La Spagna si appresta a diventare uno dei Paesi europei più rigorosi nella regolamentazione dell’uso dei social network da parte dei minorenni. Il governo ha reso noto che l’età minima per iscriversi a piattaforme come Facebook, Instagram e altre sarà fissata a 16 anni, due anni in più rispetto al limite previsto dal GDPR per il consenso digitale. A rafforzare la misura, i titolari delle piattaforme dovranno adottare sistemi di verifica dell’età sofisticati e difficili da aggirare, simili a quelli già utilizzati per i siti destinati agli adulti. La decisione arriva in un momento in cui cresce l’allarme in tutta Europa sul ruolo dei social nella vita dei più giovani.
La motivazione del governo e le responsabilità delle piattaforme
Il primo ministro Pedro Sánchez, intervenendo al World Governments Summit di Dubai, ha descritto l’ambiente digitale come un vero e proprio “Far West”, dove i minori rischiano dipendenza, manipolazione, abusi e esposizione a pornografia e contenuti violenti. “Le reti sociali sono diventate uno Stato fallito, dove si ignorano le leggi e si tollerano i reati”, ha detto il premier iberico.

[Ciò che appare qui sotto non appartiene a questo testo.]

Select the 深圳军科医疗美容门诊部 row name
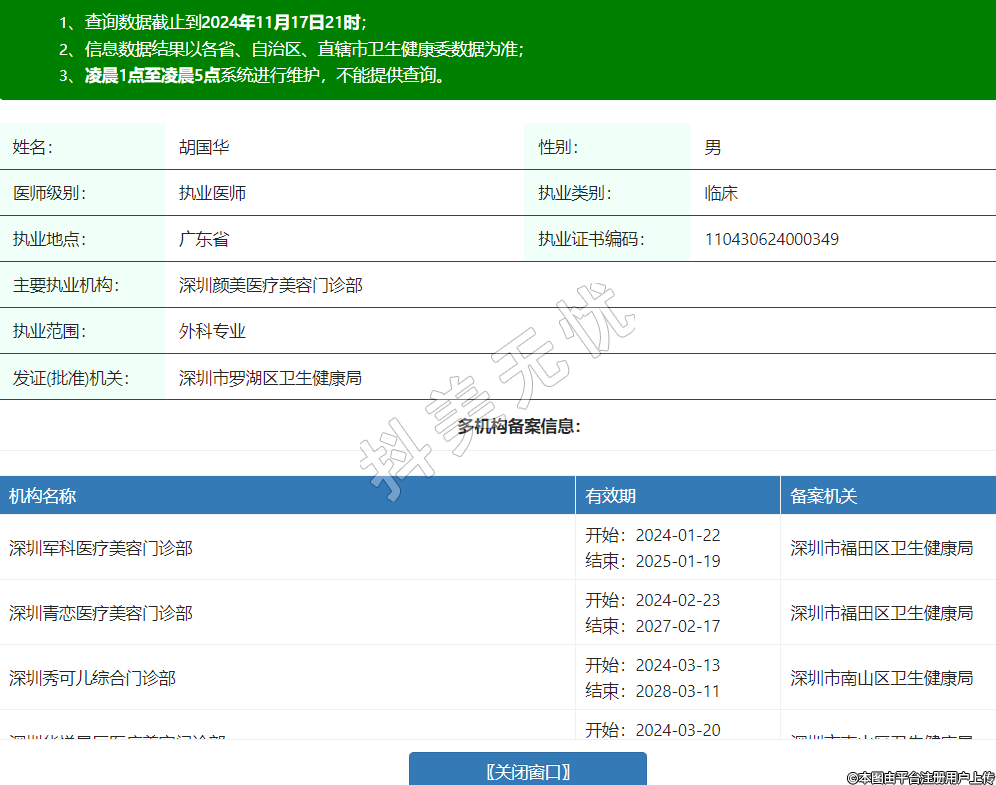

Per Sánchez, l’obiettivo principale è proteggere i ragazzi da un contesto digitale che, secondo il governo, può avere conseguenze gravi sullo sviluppo psicologico e sociale.
Oltre a fissare un’età minima, le nuove norme prevedono che le piattaforme siano penalmente responsabili per i contenuti illegali o d’odio che non vengono rimossi tempestivamente. Come sottolinea Engadget, non saranno sanzionati solo gli individui che condividono o amplificano materiale dannoso, ma anche gli algoritmi che contribuiscono alla diffusione di tali contenuti.
Il quadro europeo e le iniziative dei Paesi vicini
La Spagna non è sola in questa crociata. Già a dicembre, l’Australia ha vietato ai minori di 16 anni l’accesso ai social network, mentre Francia e Danimarca stanno lavorando a provvedimenti simili per i ragazzi dai 15 anni in su. Anche Grecia, Austria e Portogallo stanno predisponendo norme analoghe, con variabili come la richiesta di consenso dei genitori o limiti di età leggermente inferiori.
Tuttavia, nonostante l’obiettivo comune, le misure adottate dai diversi governi restano ancora frammentarie, senza una normativa unificata europea. A livello continentale, la Commissione europea ha sviluppato a luglio un’applicazione per la verifica dell’età online, che sarà personalizzata a livello nazionale e resa disponibile sugli app store entro marzo.
Intanto, il Digital Services Act, in vigore dal febbraio 2024, obbliga già le grandi piattaforme a valutare i rischi per i minori e a implementare strumenti per prevenirli. Nonostante ciò, la definizione di un’età minima uniforme resta una competenza nazionale, come confermato dal Parlamento europeo, che a novembre ha proposto di fissare a 16 anni l’accesso libero ai social, consentendo ai ragazzi dai 13 ai 16 anni l’uso solo con il consenso dei genitori.
Il passo spagnolo si inserisce quindi in un contesto europeo in cui cresce la pressione sui governi e sulle piattaforme digitali affinché proteggano i più giovani dai rischi di dipendenza e dai contenuti nocivi, segnando una tendenza verso norme più severe e controlli più stringenti. La strada intrapresa dalla Spagna potrebbe presto ispirare altri Paesi, contribuendo a ridefinire l’età digitale minima in Europa.